**Task**
After locating the line that contains "[option] (547, 276)" in the data below, set down exactly that line and each one after it through the line that contains "1 [button] (523, 462)", and nothing more.

Top of Supplied material

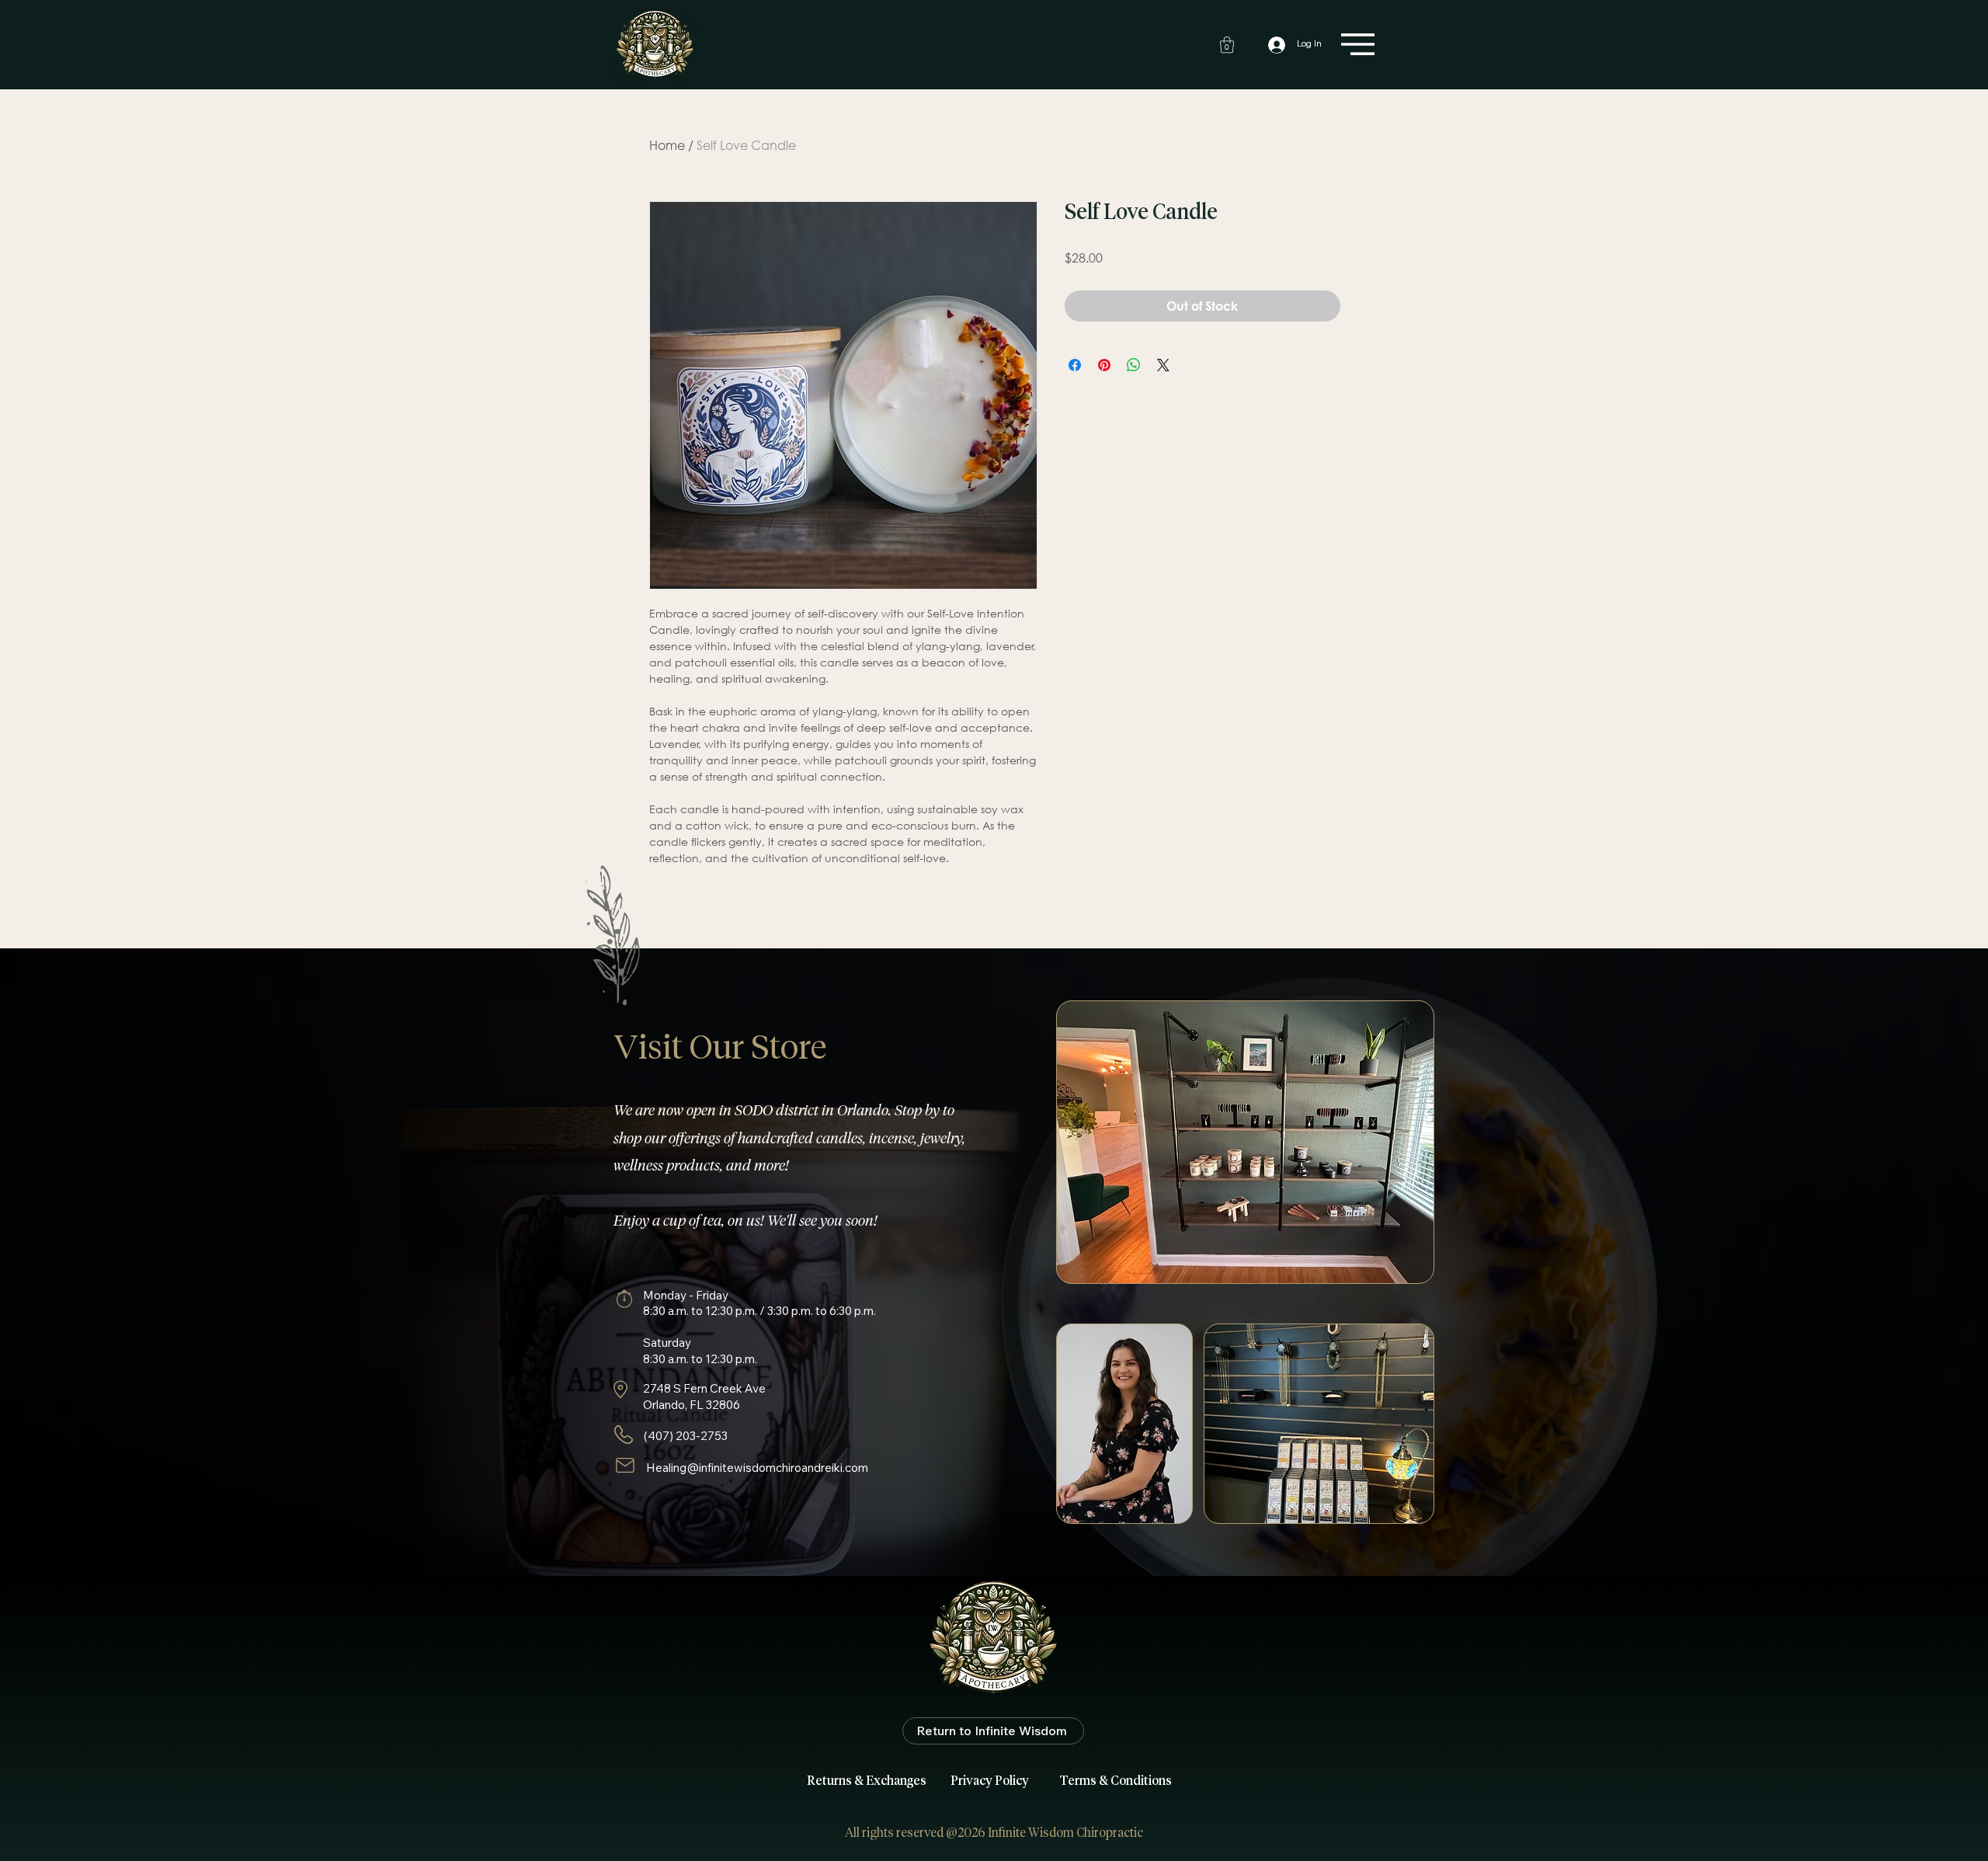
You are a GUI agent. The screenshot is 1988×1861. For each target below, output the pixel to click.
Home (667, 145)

Bottom of Supplied material
Top of Supplied material

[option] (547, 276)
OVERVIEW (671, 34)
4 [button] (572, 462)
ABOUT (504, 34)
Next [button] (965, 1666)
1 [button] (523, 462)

Bottom of Supplied material
Top of Supplied material

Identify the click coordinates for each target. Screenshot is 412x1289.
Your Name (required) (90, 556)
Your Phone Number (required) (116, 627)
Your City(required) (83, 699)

Bottom of Supplied material

**Response area**
[option] (547, 276)
OVERVIEW (671, 34)
4 [button] (572, 462)
ABOUT (504, 34)
Next [button] (965, 1666)
1 [button] (523, 462)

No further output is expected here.